Enter routers.Placing routers in traffic aggregation sites or even at the base station gives mobile operators much greater flexibility in how they route network traffic. Instead of plugging into just one type of network transport technology, these routers can support the transport of all types of traffic and interface with both legacy equipment in the RAN as well as far more cost effective transport networks, like carrier ethernet. This offers a smooth migration path from legacy to next generation backhaul in stages. And the network can dynamically adjust to balance out the capacity. Put simply, that’s how a Unified RAN Backhaul approach works.
The result: Mobile operators can cost-effectively and strategically migrate to an Ethernet/IP-based backhaul system and increase the bandwidth available for backhaul and other services by an order of magnitude.(Check out these Architectural Considerations for migration paths from 2G to 3G to LTE)
Again, we’re not talking about an instantaneous network overhaul here. Mobile operators can achieve these cost savings using a simple “pay-as-you-grow” migration path…not surprisingly, most carriers that Cisco works with start their migration in urban areas.
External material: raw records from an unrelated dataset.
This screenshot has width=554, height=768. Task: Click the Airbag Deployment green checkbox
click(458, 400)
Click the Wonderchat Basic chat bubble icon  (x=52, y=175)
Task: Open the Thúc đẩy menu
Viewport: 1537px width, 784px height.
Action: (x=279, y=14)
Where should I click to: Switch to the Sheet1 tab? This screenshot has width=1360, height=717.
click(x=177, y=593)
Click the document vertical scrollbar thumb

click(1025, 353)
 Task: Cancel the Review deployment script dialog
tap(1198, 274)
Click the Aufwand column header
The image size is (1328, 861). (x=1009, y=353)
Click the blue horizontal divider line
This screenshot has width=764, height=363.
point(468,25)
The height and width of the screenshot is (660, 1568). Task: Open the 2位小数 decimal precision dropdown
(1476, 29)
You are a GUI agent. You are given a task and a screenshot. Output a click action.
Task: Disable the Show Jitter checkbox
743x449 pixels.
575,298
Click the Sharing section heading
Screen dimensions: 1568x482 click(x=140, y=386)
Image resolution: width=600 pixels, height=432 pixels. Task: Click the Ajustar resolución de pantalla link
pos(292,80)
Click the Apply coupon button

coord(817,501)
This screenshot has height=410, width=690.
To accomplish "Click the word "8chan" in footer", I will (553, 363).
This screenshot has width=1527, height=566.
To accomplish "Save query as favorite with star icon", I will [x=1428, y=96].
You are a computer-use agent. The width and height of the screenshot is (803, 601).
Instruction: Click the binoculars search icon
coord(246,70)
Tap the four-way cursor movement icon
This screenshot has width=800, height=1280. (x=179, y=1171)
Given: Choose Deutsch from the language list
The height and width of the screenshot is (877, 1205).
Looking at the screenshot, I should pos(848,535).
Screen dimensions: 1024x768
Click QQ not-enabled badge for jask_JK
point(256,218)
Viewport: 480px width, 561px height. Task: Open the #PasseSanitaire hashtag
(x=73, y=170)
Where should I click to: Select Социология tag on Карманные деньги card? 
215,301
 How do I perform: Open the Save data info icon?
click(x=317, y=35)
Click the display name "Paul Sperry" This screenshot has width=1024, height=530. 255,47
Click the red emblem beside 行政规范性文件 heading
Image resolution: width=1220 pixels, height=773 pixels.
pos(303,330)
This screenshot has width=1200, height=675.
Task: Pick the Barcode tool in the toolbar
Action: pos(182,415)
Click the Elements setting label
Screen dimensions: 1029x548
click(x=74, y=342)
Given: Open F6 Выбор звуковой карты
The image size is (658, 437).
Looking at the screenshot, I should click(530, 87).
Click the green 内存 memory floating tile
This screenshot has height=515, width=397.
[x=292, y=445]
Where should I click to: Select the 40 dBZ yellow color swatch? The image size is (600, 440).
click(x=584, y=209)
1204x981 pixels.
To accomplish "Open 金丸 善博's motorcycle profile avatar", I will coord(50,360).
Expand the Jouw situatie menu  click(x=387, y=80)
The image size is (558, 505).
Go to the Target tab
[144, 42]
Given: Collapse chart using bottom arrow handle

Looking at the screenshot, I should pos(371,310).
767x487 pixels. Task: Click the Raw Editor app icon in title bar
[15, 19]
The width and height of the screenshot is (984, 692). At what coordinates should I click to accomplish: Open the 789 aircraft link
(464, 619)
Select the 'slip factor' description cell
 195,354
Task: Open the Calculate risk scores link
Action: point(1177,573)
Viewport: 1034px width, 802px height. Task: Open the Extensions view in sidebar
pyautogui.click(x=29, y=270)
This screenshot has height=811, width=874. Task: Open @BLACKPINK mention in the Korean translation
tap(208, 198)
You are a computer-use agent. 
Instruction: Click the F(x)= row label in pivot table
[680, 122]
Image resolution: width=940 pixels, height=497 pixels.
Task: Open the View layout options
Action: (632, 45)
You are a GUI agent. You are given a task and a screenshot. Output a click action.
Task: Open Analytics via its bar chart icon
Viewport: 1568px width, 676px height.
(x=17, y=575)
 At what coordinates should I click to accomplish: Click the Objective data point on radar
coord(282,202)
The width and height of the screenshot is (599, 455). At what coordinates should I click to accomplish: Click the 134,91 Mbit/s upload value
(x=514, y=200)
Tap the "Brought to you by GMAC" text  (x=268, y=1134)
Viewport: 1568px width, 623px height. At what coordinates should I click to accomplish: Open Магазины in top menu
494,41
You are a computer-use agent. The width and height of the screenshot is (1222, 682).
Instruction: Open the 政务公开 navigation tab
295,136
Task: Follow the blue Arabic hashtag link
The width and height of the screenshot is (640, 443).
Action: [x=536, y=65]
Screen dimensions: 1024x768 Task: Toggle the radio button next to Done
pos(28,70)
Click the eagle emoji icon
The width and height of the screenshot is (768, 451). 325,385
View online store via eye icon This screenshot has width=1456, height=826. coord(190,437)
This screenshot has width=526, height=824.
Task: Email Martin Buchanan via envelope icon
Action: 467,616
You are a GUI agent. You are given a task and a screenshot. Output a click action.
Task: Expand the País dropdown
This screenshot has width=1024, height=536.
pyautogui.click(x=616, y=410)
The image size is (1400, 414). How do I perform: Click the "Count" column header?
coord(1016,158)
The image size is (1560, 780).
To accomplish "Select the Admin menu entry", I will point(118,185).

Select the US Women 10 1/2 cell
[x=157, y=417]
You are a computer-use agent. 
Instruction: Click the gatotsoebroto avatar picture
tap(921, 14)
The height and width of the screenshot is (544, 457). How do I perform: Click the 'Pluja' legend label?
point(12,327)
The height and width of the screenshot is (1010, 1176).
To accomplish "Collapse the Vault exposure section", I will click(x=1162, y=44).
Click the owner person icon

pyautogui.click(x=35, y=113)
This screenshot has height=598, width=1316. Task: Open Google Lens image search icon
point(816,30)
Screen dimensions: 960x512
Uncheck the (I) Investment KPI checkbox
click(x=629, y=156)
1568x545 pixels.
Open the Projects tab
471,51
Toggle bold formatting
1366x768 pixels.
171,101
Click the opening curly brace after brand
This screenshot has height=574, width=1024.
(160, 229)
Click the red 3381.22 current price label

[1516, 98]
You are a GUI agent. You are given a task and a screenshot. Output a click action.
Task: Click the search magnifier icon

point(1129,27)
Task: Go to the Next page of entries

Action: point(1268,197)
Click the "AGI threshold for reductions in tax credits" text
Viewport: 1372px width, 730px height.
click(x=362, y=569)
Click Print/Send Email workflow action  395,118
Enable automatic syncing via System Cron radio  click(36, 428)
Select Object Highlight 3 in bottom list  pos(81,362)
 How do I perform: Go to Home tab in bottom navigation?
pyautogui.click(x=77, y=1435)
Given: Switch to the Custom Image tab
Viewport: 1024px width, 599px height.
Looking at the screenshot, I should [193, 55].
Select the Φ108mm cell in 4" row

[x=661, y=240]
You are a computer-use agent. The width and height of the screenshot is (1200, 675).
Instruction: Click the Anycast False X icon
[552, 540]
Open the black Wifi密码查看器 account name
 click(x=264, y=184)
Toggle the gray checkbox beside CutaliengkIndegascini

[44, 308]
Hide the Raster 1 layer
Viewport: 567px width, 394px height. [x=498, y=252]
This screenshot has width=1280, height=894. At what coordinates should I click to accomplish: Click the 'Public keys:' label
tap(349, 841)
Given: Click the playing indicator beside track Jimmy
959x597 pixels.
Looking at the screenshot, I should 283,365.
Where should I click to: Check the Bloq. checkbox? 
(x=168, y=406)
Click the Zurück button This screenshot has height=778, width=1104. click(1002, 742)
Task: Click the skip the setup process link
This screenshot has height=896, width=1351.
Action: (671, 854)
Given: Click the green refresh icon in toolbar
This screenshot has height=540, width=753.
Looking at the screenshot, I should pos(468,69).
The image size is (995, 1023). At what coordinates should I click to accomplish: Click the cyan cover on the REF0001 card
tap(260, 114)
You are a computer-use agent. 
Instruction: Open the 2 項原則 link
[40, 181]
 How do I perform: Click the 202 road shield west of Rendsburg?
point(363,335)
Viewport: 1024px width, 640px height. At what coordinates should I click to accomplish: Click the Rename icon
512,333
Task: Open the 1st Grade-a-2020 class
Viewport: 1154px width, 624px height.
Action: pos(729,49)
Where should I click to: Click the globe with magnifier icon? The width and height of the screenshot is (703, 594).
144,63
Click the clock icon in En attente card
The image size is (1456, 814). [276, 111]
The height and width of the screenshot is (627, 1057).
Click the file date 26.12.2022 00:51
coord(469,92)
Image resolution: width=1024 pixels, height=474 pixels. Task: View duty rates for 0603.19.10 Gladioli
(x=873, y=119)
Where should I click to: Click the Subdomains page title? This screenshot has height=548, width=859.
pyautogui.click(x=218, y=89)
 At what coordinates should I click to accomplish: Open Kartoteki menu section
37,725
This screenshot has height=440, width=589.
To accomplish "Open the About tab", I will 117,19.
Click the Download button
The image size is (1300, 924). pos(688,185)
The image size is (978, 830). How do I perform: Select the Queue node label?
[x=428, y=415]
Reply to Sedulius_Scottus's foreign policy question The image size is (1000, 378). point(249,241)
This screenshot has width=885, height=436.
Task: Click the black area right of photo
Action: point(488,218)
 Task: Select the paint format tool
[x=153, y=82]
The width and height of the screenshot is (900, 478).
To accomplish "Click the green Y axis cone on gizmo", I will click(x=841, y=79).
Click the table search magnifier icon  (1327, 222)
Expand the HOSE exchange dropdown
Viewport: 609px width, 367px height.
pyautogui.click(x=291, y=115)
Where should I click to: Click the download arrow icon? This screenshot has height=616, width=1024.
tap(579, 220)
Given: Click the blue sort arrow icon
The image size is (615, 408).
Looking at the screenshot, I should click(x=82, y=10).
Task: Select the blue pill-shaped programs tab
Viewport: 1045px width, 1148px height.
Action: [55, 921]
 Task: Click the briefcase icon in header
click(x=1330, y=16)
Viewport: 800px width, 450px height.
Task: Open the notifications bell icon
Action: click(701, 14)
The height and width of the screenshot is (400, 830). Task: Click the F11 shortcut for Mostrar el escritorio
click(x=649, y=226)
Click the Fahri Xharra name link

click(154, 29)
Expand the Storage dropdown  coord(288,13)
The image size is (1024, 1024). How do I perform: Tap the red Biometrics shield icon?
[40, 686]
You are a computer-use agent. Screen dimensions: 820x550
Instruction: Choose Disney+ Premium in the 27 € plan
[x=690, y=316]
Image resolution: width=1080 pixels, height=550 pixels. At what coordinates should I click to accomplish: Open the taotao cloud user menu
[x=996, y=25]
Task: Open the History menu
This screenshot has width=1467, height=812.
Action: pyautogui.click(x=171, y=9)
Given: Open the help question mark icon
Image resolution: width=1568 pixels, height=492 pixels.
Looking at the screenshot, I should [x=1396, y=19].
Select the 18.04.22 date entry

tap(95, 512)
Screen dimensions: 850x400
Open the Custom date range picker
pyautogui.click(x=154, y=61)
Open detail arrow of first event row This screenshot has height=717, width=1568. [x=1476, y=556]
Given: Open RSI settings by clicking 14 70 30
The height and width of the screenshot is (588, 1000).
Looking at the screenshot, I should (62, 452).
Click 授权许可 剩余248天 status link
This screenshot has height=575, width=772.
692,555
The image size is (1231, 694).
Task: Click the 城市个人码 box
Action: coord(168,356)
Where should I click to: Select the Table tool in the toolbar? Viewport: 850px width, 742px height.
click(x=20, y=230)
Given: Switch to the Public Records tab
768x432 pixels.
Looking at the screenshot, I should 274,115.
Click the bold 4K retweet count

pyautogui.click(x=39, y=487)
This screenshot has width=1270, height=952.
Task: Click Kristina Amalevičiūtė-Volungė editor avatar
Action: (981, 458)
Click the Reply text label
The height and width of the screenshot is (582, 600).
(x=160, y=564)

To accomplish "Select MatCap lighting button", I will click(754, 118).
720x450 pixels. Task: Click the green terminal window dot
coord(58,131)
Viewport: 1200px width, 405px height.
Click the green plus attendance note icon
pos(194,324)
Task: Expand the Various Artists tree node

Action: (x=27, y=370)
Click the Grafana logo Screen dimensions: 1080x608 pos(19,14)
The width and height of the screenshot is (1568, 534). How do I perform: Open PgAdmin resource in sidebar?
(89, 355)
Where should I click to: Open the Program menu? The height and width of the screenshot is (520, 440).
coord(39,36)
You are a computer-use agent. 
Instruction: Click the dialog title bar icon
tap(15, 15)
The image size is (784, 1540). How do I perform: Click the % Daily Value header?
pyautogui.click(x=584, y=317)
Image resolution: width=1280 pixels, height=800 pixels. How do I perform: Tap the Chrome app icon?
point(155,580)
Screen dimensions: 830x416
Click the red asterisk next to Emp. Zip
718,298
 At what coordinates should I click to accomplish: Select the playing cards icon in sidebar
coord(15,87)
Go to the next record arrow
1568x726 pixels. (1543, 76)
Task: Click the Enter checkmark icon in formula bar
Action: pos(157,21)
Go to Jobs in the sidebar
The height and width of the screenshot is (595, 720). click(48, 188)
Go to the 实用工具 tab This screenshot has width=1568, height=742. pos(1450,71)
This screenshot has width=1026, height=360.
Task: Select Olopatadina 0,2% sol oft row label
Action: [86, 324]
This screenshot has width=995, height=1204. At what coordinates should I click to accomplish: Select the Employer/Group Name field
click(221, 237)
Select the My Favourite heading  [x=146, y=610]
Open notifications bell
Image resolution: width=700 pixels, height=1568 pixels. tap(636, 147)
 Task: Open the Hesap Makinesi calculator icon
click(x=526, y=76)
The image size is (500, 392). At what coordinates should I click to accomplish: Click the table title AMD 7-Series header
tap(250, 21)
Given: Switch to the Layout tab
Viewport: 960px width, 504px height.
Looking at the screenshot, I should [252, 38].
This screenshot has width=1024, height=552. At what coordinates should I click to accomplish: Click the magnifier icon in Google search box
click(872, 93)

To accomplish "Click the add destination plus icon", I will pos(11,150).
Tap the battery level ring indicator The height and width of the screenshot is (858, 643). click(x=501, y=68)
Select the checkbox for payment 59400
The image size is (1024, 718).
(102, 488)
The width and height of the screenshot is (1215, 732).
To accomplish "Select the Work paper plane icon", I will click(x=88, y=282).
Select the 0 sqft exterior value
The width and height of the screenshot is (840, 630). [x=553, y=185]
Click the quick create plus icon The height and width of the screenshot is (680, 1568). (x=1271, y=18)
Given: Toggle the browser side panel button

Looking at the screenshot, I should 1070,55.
Using a Unified RAN Backhaul approach, you can STILL backhaul GSM and UMTS traffic over existing TDM lines…but using the Cisco Unified RAN Backhaul solution you’ll get up to twice the efficiency when you do. And with a Unified RAN Backhaul you can route your voice traffic over the TDM network and use alternate Ethernet and Broadband networks for offloading data, or you can route all your mobile traffic over any available next generation Ethernet based networks.
And you don’t have to figure out how to do it all by yourself. At Cisco, our professional services team is there to help you every step of the way.
Here’s the bottom line: Migrating to a Unified RAN Backhaul approach delivers 100 times the scalability at a fraction of the cost of legacy TDM backhaul solutions. Best yet, it will support any radio (2G, 3G, HSPA, LTE) over any media (copper, fiber, microwave) for generations to come.
And I haven’t even talked about the quality of service gains you get from plugging in those routers and the operational efficiency gains awarded with Unified RAN Backhaul network management...but I’ll save that for another blog.